2020年からの中学入試(12)なぜ三田国際は人気の出る完璧な先進校になれたのか?鬼才田中潤先生の存在の重さ。
★先日14日(土)、三田国際は説明会とオープンスクールを開催しました。すでにご紹介した通り、大入り満員で、体験授業は大盛り上がり。その様子は同校サイトではやくも公開されています。
★このような先進的でかつ明らかに有効な教育を体験すれば、受験生は、ここで学びたいと思うのは必然だし、保護者は、ここで学ばせたいと未来で活躍しているわが子の姿に期待するでしょう。
★そして、何より昨年から新しい学校ができていますが、三田国際に学べといろいろなアプローチをして、その教育内容や広報戦略を研究しています。

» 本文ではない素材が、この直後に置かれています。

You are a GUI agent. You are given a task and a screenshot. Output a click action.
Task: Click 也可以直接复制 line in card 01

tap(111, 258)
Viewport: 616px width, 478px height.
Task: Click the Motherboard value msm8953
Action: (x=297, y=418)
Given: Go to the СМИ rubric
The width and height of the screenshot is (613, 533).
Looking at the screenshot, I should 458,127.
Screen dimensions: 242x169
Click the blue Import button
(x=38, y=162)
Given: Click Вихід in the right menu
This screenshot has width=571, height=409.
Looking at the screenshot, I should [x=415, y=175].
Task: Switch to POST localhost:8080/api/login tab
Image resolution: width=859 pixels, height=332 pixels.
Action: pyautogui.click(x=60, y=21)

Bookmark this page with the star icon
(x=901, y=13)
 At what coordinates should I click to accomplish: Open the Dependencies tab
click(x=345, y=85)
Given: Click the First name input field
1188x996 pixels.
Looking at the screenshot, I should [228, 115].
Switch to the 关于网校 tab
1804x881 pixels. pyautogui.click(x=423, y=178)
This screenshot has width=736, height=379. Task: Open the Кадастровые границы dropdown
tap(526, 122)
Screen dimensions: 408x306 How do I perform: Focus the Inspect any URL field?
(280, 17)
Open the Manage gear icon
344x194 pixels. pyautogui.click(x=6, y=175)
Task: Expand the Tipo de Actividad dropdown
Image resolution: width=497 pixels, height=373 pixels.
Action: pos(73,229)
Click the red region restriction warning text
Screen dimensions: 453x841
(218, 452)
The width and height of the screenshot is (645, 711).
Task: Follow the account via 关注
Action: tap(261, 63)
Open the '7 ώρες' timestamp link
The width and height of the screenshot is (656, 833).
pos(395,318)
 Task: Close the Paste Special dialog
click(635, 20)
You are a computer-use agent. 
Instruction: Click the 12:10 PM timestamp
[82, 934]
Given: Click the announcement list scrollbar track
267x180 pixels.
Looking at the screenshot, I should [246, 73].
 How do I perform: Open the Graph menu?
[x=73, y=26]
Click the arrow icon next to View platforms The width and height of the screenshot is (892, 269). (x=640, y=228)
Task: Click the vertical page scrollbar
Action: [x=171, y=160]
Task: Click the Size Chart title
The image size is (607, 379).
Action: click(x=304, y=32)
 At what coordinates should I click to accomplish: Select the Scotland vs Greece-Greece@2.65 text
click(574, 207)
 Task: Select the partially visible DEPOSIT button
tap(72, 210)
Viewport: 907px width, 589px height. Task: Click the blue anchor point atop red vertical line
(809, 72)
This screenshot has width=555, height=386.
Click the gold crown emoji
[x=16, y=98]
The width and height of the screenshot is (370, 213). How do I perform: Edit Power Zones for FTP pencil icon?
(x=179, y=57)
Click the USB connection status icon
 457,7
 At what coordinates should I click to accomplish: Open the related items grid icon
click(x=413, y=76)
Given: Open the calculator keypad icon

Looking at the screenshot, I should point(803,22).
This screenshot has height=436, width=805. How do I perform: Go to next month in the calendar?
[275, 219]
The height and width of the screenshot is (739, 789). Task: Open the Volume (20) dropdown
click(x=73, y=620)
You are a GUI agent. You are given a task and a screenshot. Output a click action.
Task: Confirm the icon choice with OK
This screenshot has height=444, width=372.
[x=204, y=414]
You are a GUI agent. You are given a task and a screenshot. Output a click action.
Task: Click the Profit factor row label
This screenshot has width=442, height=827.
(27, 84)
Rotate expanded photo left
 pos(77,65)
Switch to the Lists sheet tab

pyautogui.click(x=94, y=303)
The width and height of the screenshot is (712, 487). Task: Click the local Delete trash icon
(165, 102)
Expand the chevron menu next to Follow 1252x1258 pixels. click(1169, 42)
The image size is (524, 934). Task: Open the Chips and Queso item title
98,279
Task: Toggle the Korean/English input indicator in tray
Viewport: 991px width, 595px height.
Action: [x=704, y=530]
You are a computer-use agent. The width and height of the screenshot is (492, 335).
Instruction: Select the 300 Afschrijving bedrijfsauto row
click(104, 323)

そんな学校が今までもたくさんありましたし、これからもたくさん出てくるでしょう。それは、アスリートがゴールドメダルを獲った瞬間から、いっせいに一流アスリートから研究されるのと同じで、当然の流れですね。
★しかし、どんなに研究し尽くしても、なかなか巧く行かない決定的な理由があります。それは本当のカリキュラムマネージャーがいないということです。本当のカリキュラムマネージャーとは、自分の教科以外の内容について造詣が深く、教科横断型を深い思考領域のレベルで話せる教師の事をいいます。
(中1の生徒と、メッシュマップというデータマップで、日本の地形を推理する学びを行ってしまう田中潤先生。今年の東大の地理でも出題された手法です。)
★たいていのカリキュラムマネージャーは、自分の教科については深く話せますが、他の教科については、調整して教科の代表に話を振ります。したがって、テーマを共有する程度の教科横断型授業を展開はできますが、思考領域での展開はできません。よって、表面的な教科横断型のアイデアはでますが、それはたんに教師も生徒も忙しくなるだけで、力をためることができません。上滑りしてやらないほうがましという結果になりがちです。
★ですから、そのようなカリキュラムマネージャーのリーダーシップは人間関係調整型で、学際的なリーダーシップを発揮することができません。そもそも学際的なリーダーシップとは創発型リーダーシップですから、創造力と戦略的実効性があります。そういうリーダーを鬼才と私は呼んでいます。
★その意味で、三田国際の教頭田中潤先生は鬼才のモデルですね。ほとんどの学校に存在しないし、三田国際にも田中潤先生をおいて他にいないでしょう。よって、どんなに三田国際を研究しても、同じように人気のでる先進的な学校はなかなか生まれてきません。
★では、どうするか?学習する組織を人工的に戦略的に創るアルケミスト(錬金術師)型リーダーが必要ですね。自身は鬼才ではないけれど、化学反応が起きるような学びの組織化を巧むリーダーです。これは単純に人間関係を調整し、事が起こらⅡように単純再生産型組織を維持する調整型リーダーとはまったく性格を異にします。
(源氏物語が世界最古のベストセラーである理由は、あはれをルールブレイクと置き換えるとわかるとミメーシスやミミクリー的な発想で切り込む視点を田中潤先生は持っています。そして、これこそ「まだ見ぬ教育」のエッセンスであると見抜いてしまっているところが鬼才たるゆえんです。)
★これはなかなか難しいですが、工学院に教務主任の田中歩先生とカリキュラムマネージャーの岡部先生という2人が協力した時、それが起こります。心理学とエスノメソドロジー的社会学のアプローチの融合です。これは、田中潤先生の野生の思考である文化人類的アプローチと同じくらいパワフルです。
★ただし、二人が単純に協力するだけではダメなのです。二人で一人のアルケミストが生まれるメタリーダーシップを発揮する時、その力は絶大です。
★そのとき鬼才田中潤先生が、ミミクリーに登場します。Z世代の進化ぶりの勢いが止まらない工学院が、ブレイクするのは、この両先生がアルケミスト型リーダーシップを生み出せるかですね。
★田中潤先生は、リアルに鬼才ですが、このような先生が他に何人もいるはずはないのです。ミミクリー鬼才が生まれるアルケミスト型リーダーシップをどう構成主義的に生み出すかということがポイントです。工学院はたまたまその例ですが、静岡聖光学院のように、教職員一丸となって鬼才を生みだそうというマインドセットをしている星野校長のようなリーダーシップもあります。
★田中潤先生の鬼才性に気づいた学校は、これから伸びるでしょう。